[Records excerpted from a collection]

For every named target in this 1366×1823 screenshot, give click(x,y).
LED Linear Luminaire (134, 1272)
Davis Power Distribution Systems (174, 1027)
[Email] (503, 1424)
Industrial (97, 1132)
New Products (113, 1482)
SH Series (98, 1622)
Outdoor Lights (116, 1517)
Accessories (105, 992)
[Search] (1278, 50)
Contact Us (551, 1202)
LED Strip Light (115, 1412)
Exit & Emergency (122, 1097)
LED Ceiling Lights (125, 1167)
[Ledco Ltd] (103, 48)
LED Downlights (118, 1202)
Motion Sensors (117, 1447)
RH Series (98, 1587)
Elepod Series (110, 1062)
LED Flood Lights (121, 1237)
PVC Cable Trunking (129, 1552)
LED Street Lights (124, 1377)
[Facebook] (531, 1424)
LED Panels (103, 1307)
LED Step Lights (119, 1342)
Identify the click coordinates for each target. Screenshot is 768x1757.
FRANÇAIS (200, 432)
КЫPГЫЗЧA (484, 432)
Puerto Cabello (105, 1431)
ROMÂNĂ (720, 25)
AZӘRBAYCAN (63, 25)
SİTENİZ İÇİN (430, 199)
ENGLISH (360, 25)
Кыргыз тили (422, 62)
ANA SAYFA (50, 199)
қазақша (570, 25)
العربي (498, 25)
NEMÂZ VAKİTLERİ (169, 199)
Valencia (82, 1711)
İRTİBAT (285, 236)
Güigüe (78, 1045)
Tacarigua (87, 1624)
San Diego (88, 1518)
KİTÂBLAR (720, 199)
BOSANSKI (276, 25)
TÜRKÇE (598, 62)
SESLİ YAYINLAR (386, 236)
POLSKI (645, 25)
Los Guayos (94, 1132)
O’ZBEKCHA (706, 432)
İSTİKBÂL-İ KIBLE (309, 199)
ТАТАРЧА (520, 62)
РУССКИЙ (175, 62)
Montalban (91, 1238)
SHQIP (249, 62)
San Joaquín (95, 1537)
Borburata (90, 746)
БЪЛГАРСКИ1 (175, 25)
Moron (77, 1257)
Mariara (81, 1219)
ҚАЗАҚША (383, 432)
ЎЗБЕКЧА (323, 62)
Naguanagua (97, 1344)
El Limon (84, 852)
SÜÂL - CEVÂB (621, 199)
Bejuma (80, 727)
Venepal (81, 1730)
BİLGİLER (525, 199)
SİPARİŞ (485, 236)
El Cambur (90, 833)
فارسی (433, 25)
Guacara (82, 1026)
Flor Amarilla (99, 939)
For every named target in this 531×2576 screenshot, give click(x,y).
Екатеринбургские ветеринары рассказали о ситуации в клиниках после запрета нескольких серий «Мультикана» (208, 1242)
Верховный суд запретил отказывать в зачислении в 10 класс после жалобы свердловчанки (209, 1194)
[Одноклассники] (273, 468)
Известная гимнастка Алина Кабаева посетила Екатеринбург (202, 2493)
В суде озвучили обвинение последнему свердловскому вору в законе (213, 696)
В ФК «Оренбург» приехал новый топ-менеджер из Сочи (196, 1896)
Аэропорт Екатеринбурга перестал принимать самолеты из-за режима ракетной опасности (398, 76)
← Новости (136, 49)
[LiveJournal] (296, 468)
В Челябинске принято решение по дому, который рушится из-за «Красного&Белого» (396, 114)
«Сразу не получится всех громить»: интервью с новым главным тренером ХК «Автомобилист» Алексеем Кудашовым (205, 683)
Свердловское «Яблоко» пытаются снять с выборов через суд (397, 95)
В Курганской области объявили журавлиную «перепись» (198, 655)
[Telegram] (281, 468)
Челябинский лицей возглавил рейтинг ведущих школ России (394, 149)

§ BRIEF
Write down again, exactly as given, only the lines above that fall from the line with "Известная гимнастка Алина" to the line with "В Челябинске принято", inclusive.

§ ANSWER BELOW
Известная гимнастка Алина Кабаева посетила Екатеринбург (202, 2493)
В суде озвучили обвинение последнему свердловскому вору в законе (213, 696)
В ФК «Оренбург» приехал новый топ-менеджер из Сочи (196, 1896)
Аэропорт Екатеринбурга перестал принимать самолеты из-за режима ракетной опасности (398, 76)
← Новости (136, 49)
[LiveJournal] (296, 468)
В Челябинске принято решение по дому, который рушится из-за «Красного&Белого» (396, 114)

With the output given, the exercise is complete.